Perhaps a review of finances is due. I know some like seperate accounts but you would have seen the cheaper mortgage payment if you had a joint bill account. You could still keep your own but transfer 50/50 each to cover both mortgages and bills and leave your spending money in your own personal accounts if you like things that way.

Squitten Tue 27-Aug-13 15:35:33

x-post - just read what Dahlen said so ignore what I said!

I would stick to my own mortgage in future if I were you

Dahlen Tue 27-Aug-13 15:35:31

OK, so it's not like he ran away with £5000 that he's secretly spent on gambling or something. I can see how this happened without there being a sinister motive behind it.

I'd still be livid though. He can't possibly claim it was a genuine oversight because you asked him so many times he eventually lied to stop you from "nagging". That's not meaning to get round to it and forgetting. That's being lazy and compounding it by deliberately tuning out your perfectly reasonable reminders.

The fact that you are married should mean that whoever's names are on the mortgages doesn't make that much difference. They will all be marital assets even though yours was yours from before your marriage. However, in the event of a divorce (not that I'm suggesting you're heading that way) a house each could mean that a judge feels a fair split is for you to hang on to your house while your DH hangs on to the marital home - meaning you both have a home each. That's why it matters how much mortgage is left, the value and equity of each property, etc. If your mortgage is nearly cleared but you've also made significant overpayments on the marital home that your DH has used to reduce his contribution, that's not particularly fair on you.

ChippingInNeedsSleepAndCoffee Tue 27-Aug-13 15:35:00

Shade - that can't be right.

If his mortgage payments have only reduced by £45 per month for about a year, his mortage will still be a lot lower than if you hadn't paid the lump sum.

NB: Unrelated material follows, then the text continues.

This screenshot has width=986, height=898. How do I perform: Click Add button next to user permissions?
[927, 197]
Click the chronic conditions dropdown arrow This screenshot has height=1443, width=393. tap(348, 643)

You need to work out what it would have been if he had made the change when he should have (online calculator will work it out for you) and tell him he has to make that up now and keep it at the rate he was paying before - as a bare minimum.

Why didn't you go on the mortgage?

From now on, I'd pay anything off of your own mortgage, even though his is the one with the higher rate of interest. It seems he's very keen for YOU to overpay HIS mortgage, but isn't doing the same himself hmm

LittleWhiteWolf Tue 27-Aug-13 15:34:35

If I were you I certainly wouldn't do it again. Put any money you get onto your own property.
It may have slipped his mind to ring the mortgage company...or he may have been a sneaky shit. Either way keeping it from you for so long is definitely not on.

HotCrossPun Tue 27-Aug-13 15:32:55

Cross post with everybody!

Viviennemary Tue 27-Aug-13 15:31:32

Ask him for your £5000 back. What a cheek. And use it towards your own mortgage.

HotCrossPun Tue 27-Aug-13 15:29:03

Cross? I'd be absolutely livid.

A lot more info needed OP. Where has the money gone?

Squitten Tue 27-Aug-13 15:28:53

Could you calculate the total that he has underpaid over the period and then he can give that to you so you can put it on your mortgage? I know it doesn't help with interest but might make it feel less of a loss.

Your mortgage arrangements sounds very complex though!